▸ CONSIGNE 1: Recopiez intégralement la notice biographique sur Henri Robert.

▸ TEXTE À LIRE:
ROBERT (Henri), mécanicien et horloger français, né à Mâcon en 1795. Il était avoué dans sa ville natale, lorsqu’il se démit de sa charge pour aller étudier l’horlogerie à Paris (1824). Là, il s’astreignit à travailler comme simple ouvrier dans la maison Bréguet, et telles étaient ses aptitudes pour la mécanique, qu’en peu de temps il connut à fond les parties les plus difficiles de l’art. En 1829, M. Robert fonda une maison à Paris, s’occupa particulièrement d’horlogerie nautique et fut nommé horloger de la marine royale. Les compteurs, les pendules perfectionnées, etc., qu’il a envoyés à diverses Expositions lui ont valu les récompenses les plus honorables, notamment une médaille d’or en 1844 et la médaille d’or de la Société d’encouragement. Il s’est également fait connaître en exécutant plusieurs appareils ingénieux destinés à faire comprendre aux élèves les principaux phénomènes de l’astronomie, notamment un appareil qui a pour objet de représenter la précession des équinoxes. Parmi les ouvrages et les mémoires qu’il a publiés, nous citerons : Description d’une nouvelle montre à secondes ; Description d’une nouvelle montre marine ; Études sur diverses questions d’horlogerie (in-8°, avec atlas) ; l’Art de régler les pendules (in-12) ; Description et usage des nouveaux appareils construits pour faciliter l’étude des principaux phénomènes célestes, etc.

▸ CONSIGNE 2: Présentez en CSV à deux colonnes, nommées texte et réponse, le listing allant de la ligne contenant "Image resolution: width=1568" jusqu'à la ligne contenant "tap(319, 432)", celle-ci comprise. Faites une rangée par texte avec sa réponse, chaque valeur dans un seul champ entre guillemets, en remplaçant les retours à la ligne par des espaces.

▸ DONNÉES FOURNIES:
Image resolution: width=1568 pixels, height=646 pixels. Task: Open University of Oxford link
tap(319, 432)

==

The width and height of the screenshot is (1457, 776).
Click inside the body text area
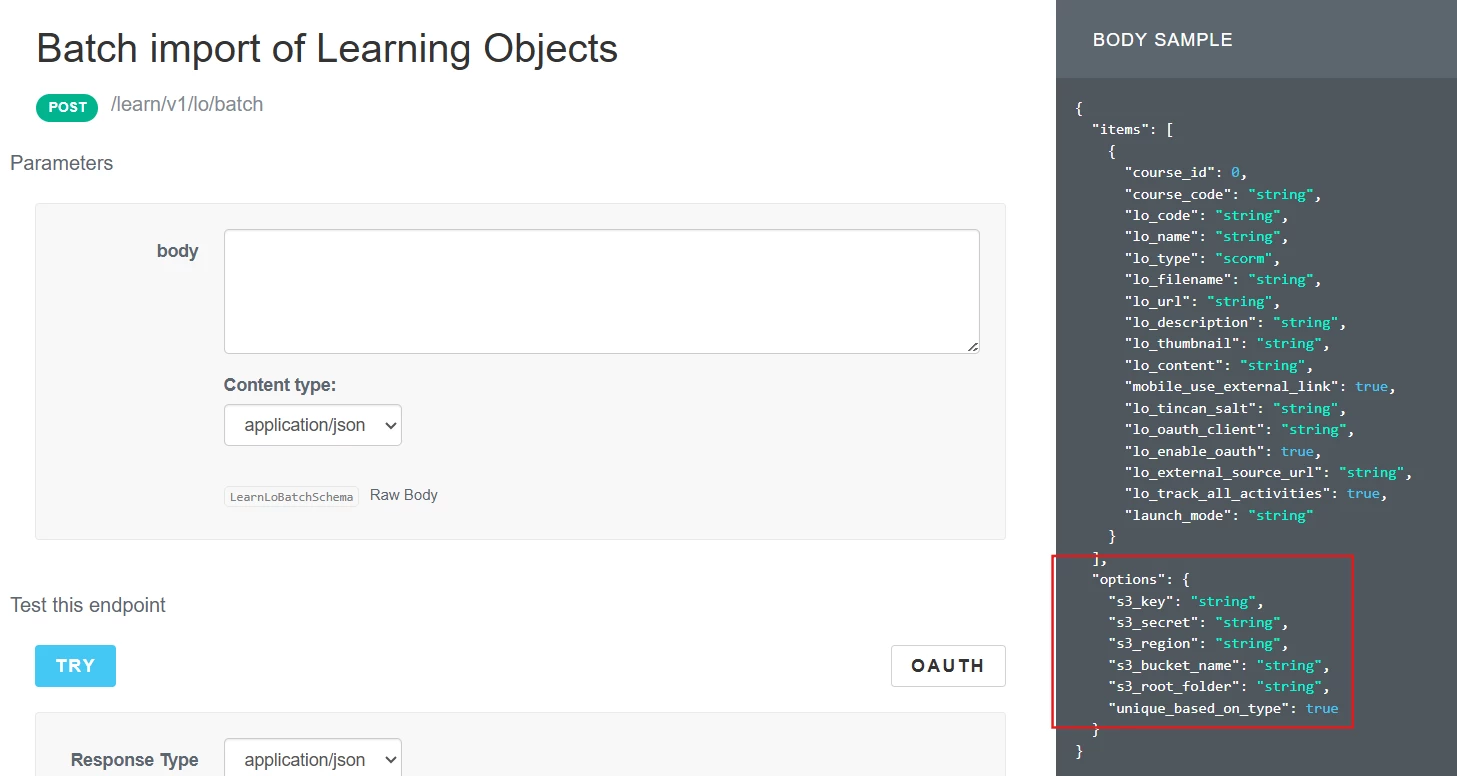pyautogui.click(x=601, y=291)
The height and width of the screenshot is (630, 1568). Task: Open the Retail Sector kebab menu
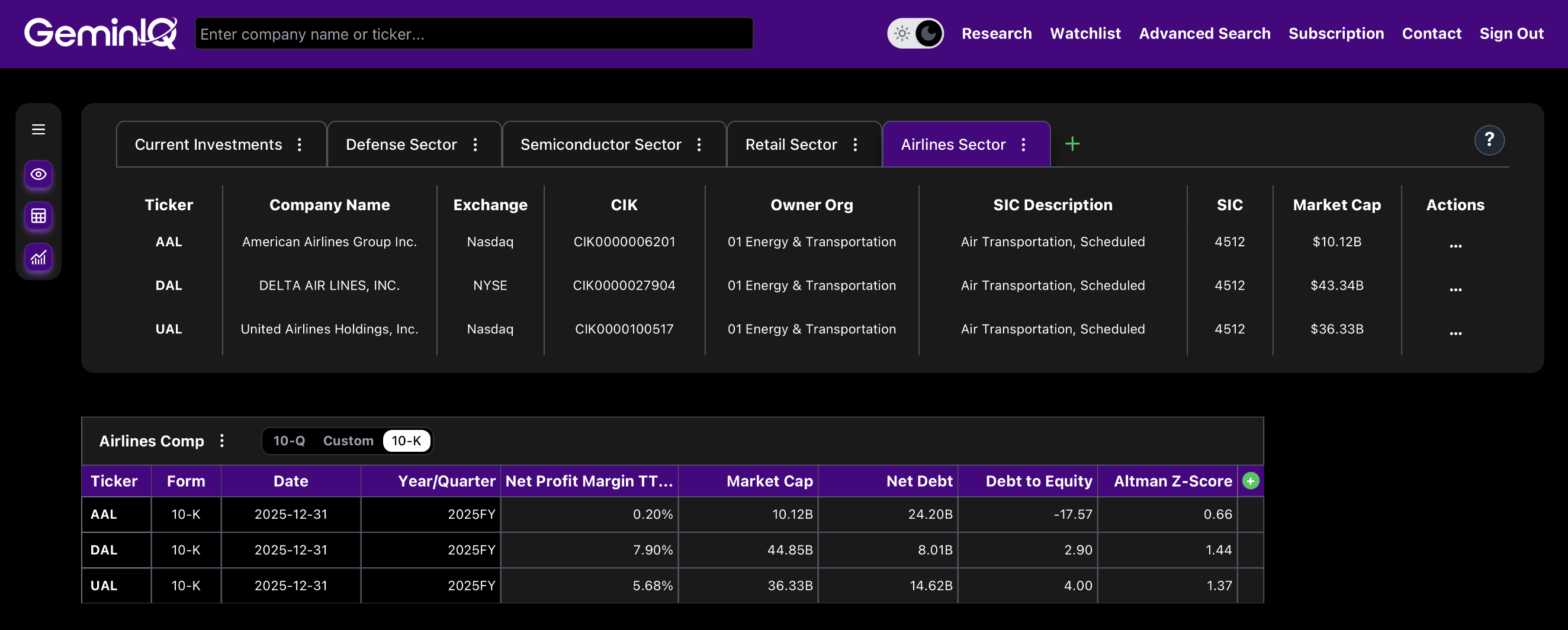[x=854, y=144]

--

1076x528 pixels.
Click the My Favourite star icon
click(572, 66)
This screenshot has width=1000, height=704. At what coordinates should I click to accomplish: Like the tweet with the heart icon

▸ RÉSULTAT ATTENDU 1:
ROBERT (Henri), mécanicien et horloger français, né à Mâcon en 1795. Il était avoué dans sa ville natale, lorsqu’il se démit de sa charge pour aller étudier l’horlogerie à Paris (1824). Là, il s’astreignit à travailler comme simple ouvrier dans la maison Bréguet, et telles étaient ses aptitudes pour la mécanique, qu’en peu de temps il connut à fond les parties les plus difficiles de l’art. En 1829, M. Robert fonda une maison à Paris, s’occupa particulièrement d’horlogerie nautique et fut nommé horloger de la marine royale. Les compteurs, les pendules perfectionnées, etc., qu’il a envoyés à diverses Expositions lui ont valu les récompenses les plus honorables, notamment une médaille d’or en 1844 et la médaille d’or de la Société d’encouragement. Il s’est également fait connaître en exécutant plusieurs appareils ingénieux destinés à faire comprendre aux élèves les principaux phénomènes de l’astronomie, notamment un appareil qui a pour objet de représenter la précession des équinoxes. Parmi les ouvrages et les mémoires qu’il a publiés, nous citerons : Description d’une nouvelle montre à secondes ; Description d’une nouvelle montre marine ; Études sur diverses questions d’horlogerie (in-8°, avec atlas) ; l’Art de régler les pendules (in-12) ; Description et usage des nouveaux appareils construits pour faciliter l’étude des principaux phénomènes célestes, etc.

▸ RÉSULTAT ATTENDU 2:
texte,réponse
"Image resolution: width=1568 pixels, height=646 pixels. Task: Open University of Oxford link","tap(319, 432)"